These are funds for reforms from the national recovery plan undertaken by 31 December 2021, including active employment measures, a program to decarbonize the energy sector, activities in the field of physical planning, labor market, and social welfare reforms, Plenković explained after meeting with Šuica.
“We have been given clear criteria defined for undertaking reforms, all those benchmarks that were important for the Commission to evaluate our achievements every six months.
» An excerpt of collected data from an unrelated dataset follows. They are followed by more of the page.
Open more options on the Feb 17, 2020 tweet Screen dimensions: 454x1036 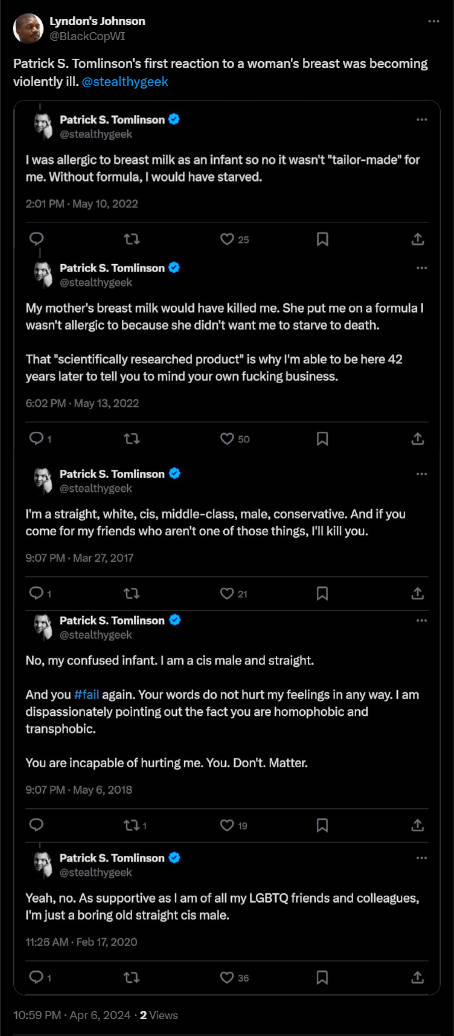coord(421,858)
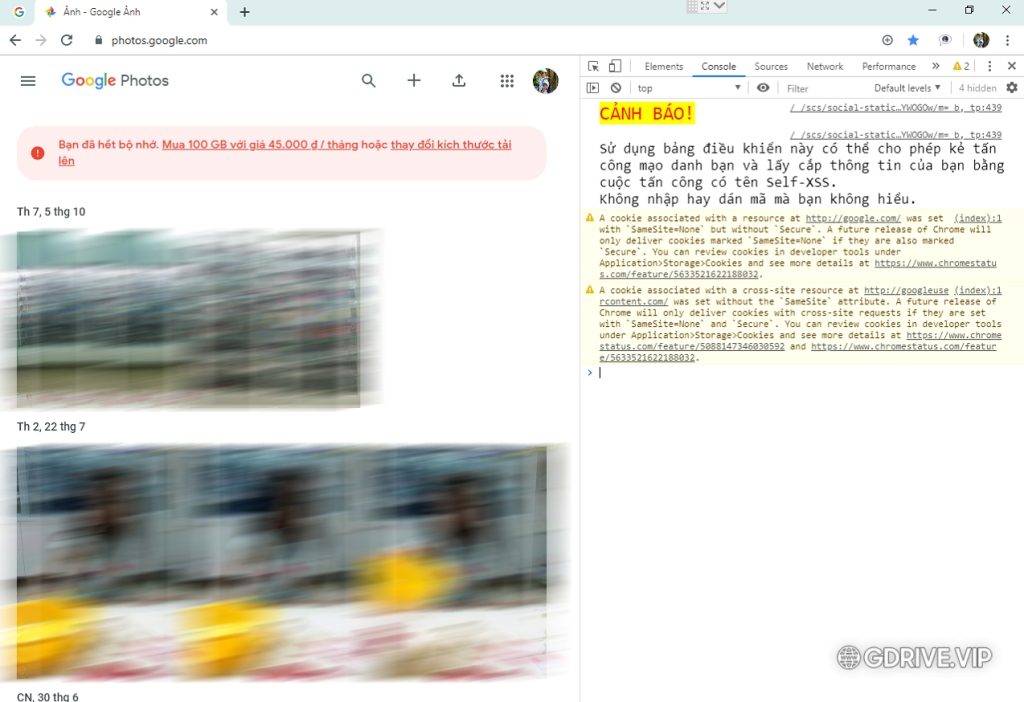Open the Google apps grid icon
The image size is (1024, 702).
coord(507,81)
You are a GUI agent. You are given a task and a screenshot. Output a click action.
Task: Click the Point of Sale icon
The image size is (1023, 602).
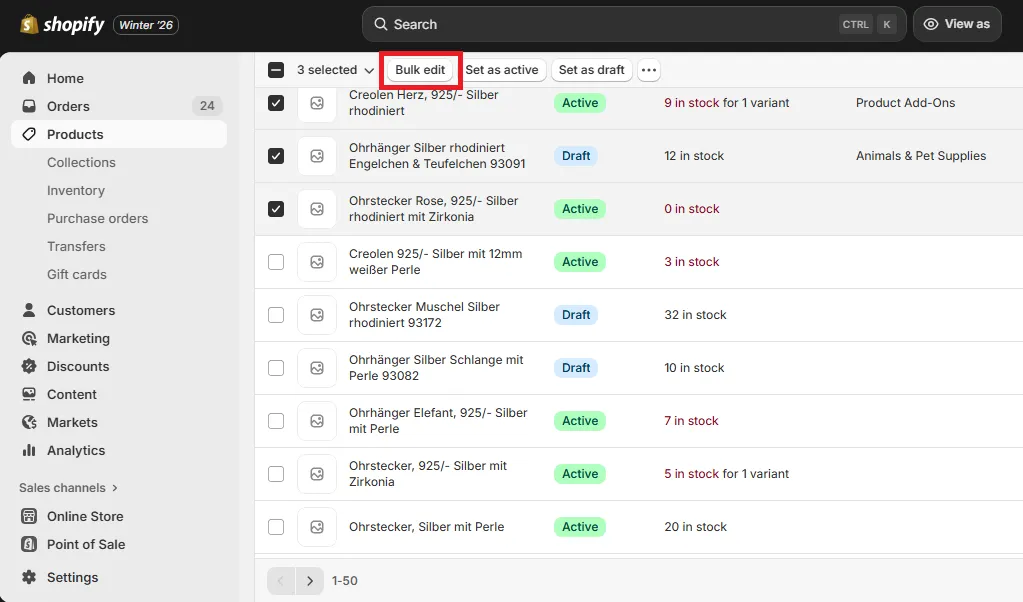click(31, 544)
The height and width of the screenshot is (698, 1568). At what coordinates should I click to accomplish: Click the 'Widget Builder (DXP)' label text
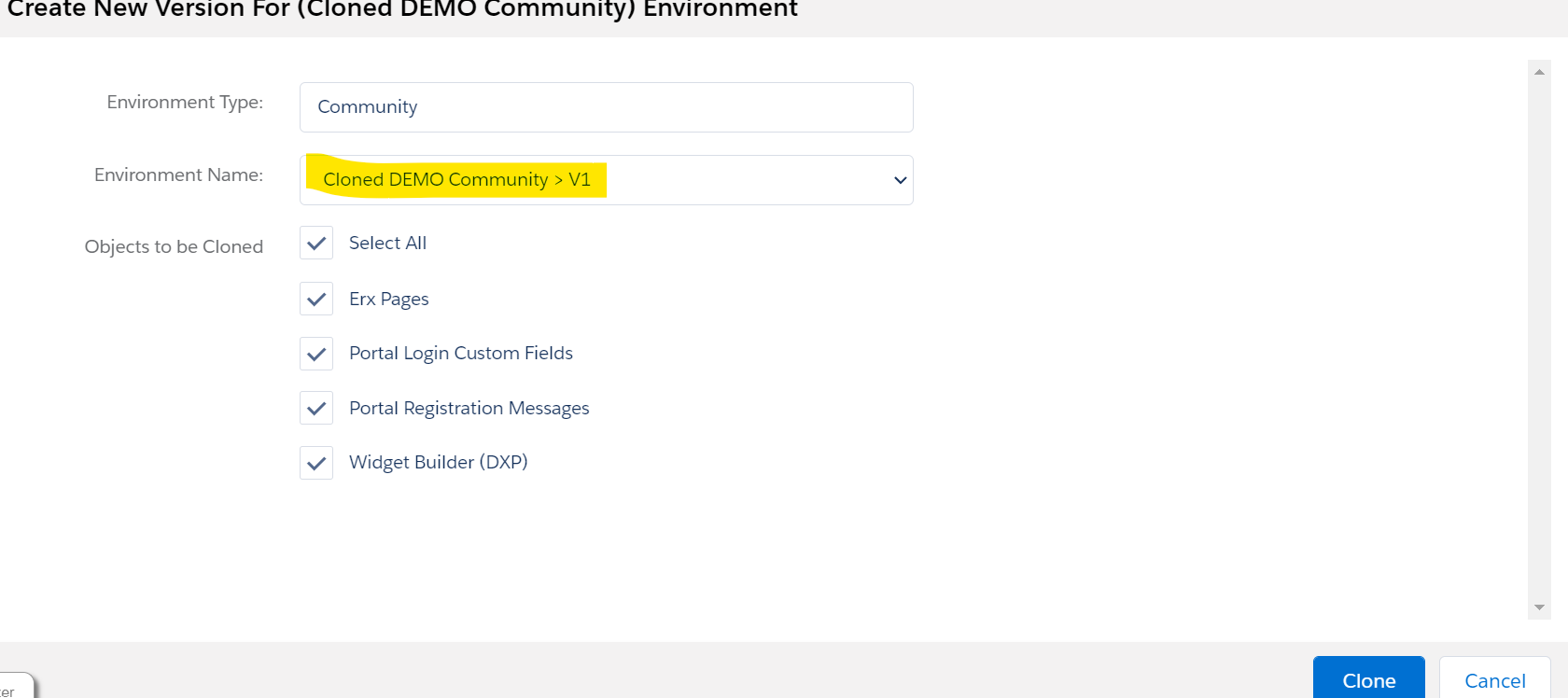pyautogui.click(x=438, y=463)
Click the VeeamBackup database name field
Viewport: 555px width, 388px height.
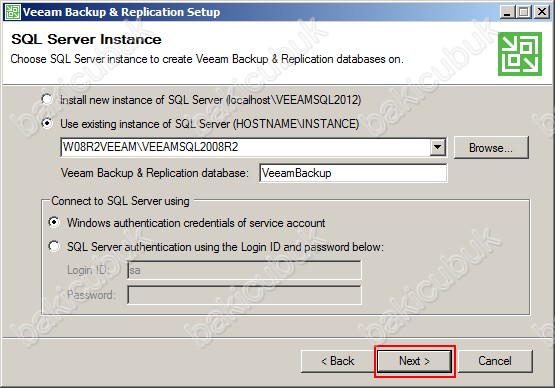(x=353, y=173)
We can say that we are fast and efficient in this regard,” said Plenković, adding that this is the largest grant that Croatia has received from the European Commission ever.
Šuica pointed out that Croatia is the sixth EU member to receive the first payment from the Commission under the Recovery and Resilience Facility.
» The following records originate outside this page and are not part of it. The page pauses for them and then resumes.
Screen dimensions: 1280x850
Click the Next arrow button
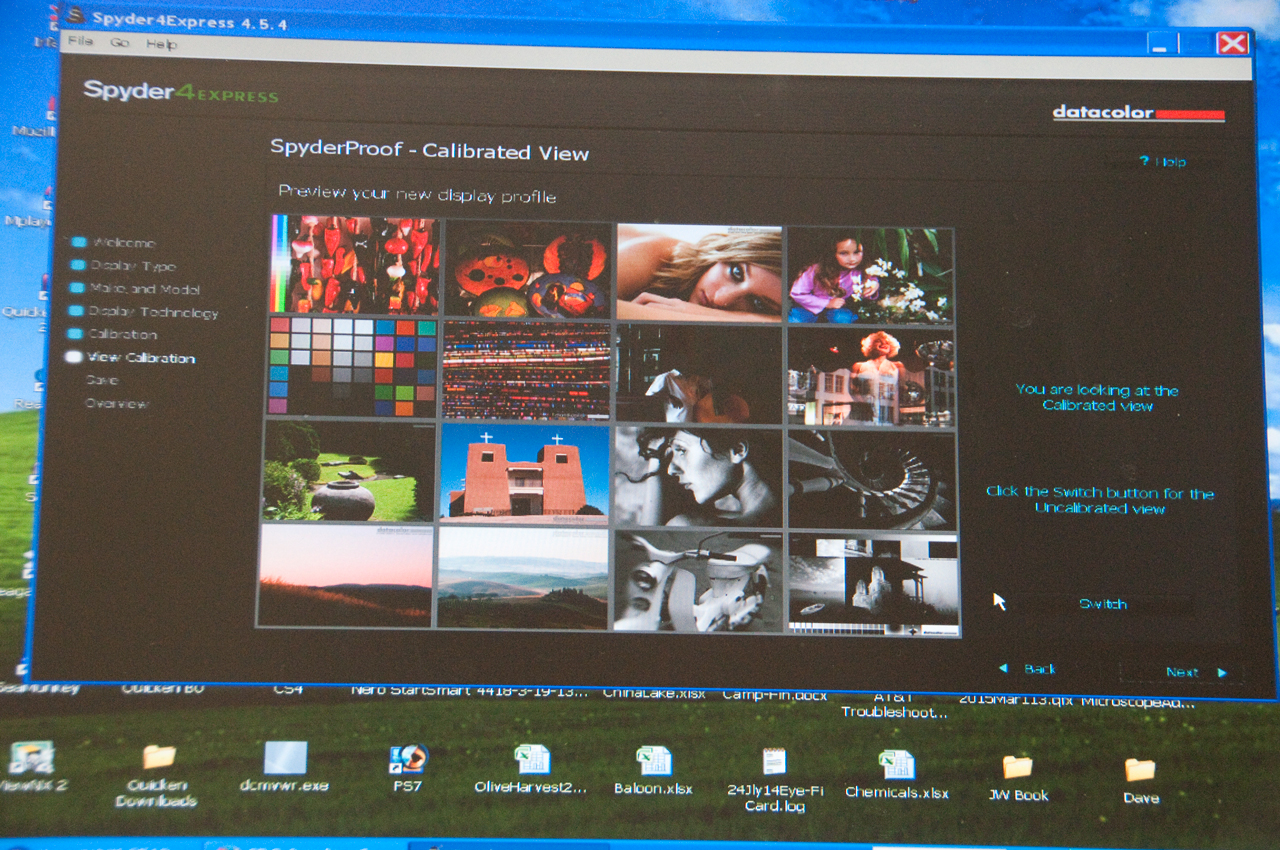point(1194,672)
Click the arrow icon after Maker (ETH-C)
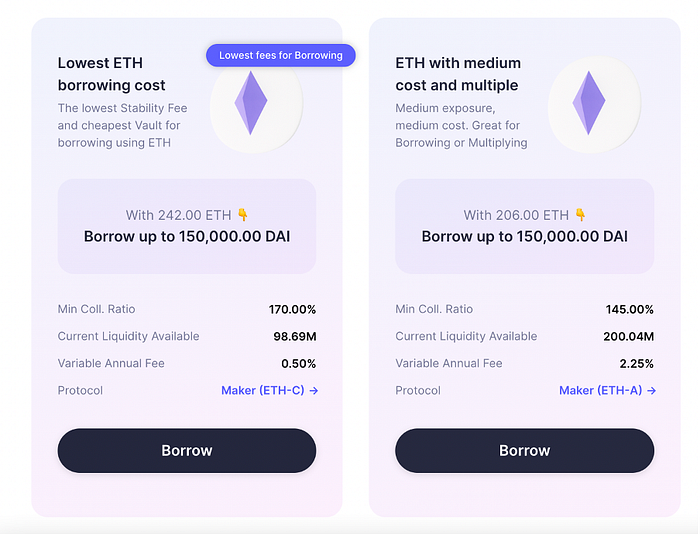 coord(314,391)
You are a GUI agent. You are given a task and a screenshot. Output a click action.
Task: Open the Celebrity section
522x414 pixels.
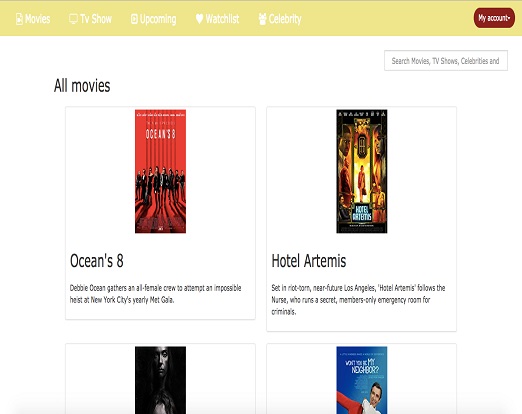[x=280, y=19]
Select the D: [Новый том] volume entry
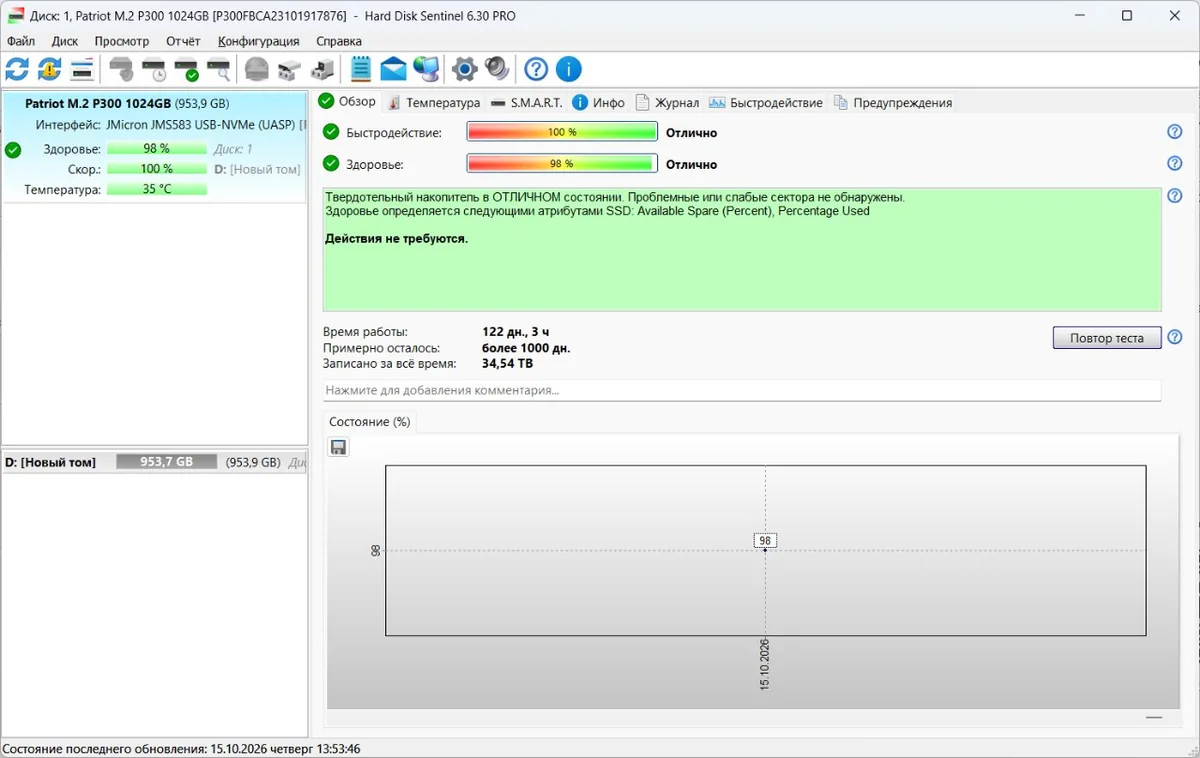1200x758 pixels. click(x=154, y=462)
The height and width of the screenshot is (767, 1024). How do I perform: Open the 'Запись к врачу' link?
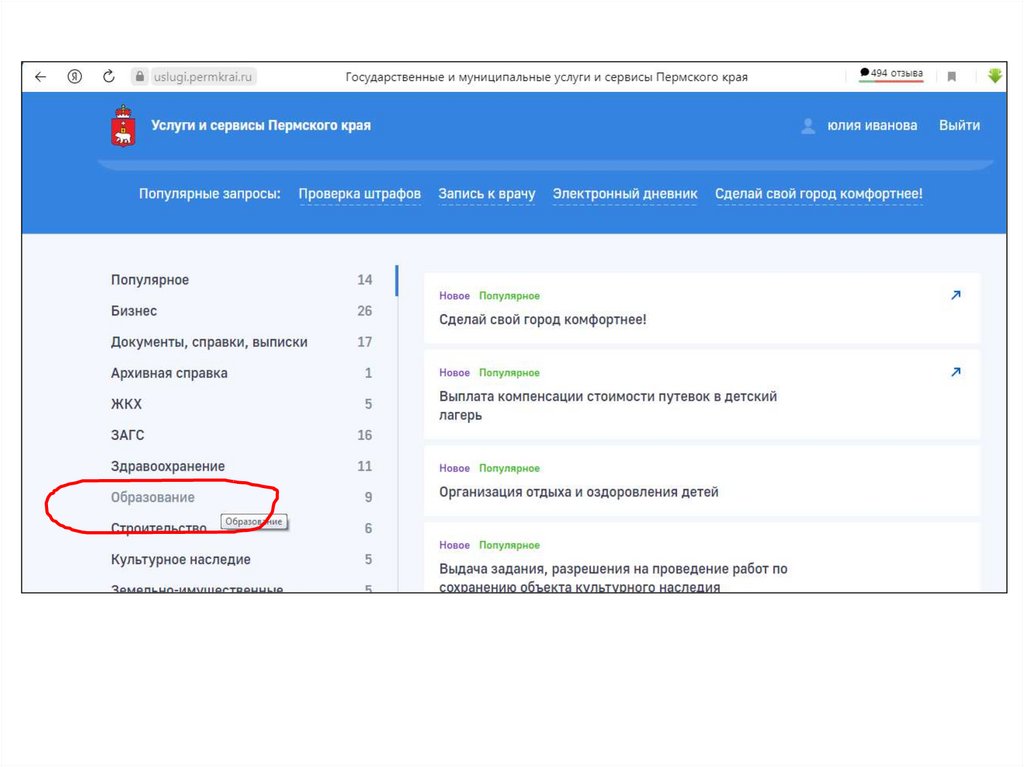click(x=486, y=194)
“That is a program that should protect the EU and its members from future possible shocks, created as a consequence of COVID-19,” Šuica said.
Asked by reporters whether inflation would affect the increase in funds within the program, Šuica said that the Commission is borrowing money on the capital market and is obliged to repay it by 2059.
“There probably will not be any change, but fewer projects are likely to be made than envisaged in the national programs,” Šuica said.
Finance Minister Zdravko Marić and Minister of Labour, Pension System, Family and Social Policy Marin Piletić were also present during the meeting.
Addressing the press conference after the meeting, Piletić presented a social mentoring program that will be financed from the next payment within the National Recovery and Resilience Plan.
The project envisions the training of at least 220 social workers who will be employed as social mentoring experts, and it is anticipated that the social mentoring service will be used by 30,000 beneficiaries, Piletić explained.
From 1 January 2023, that program should be up and running, and the Croatian Institute for Social Work will also be established, the goal being empowering individuals, self-activation, and motivating socially vulnerable groups, he added.
Beneficiaries will include the long-term unemployed, children from families with the guaranteed minimum allowance, people with disabilities, and victims of human trafficking.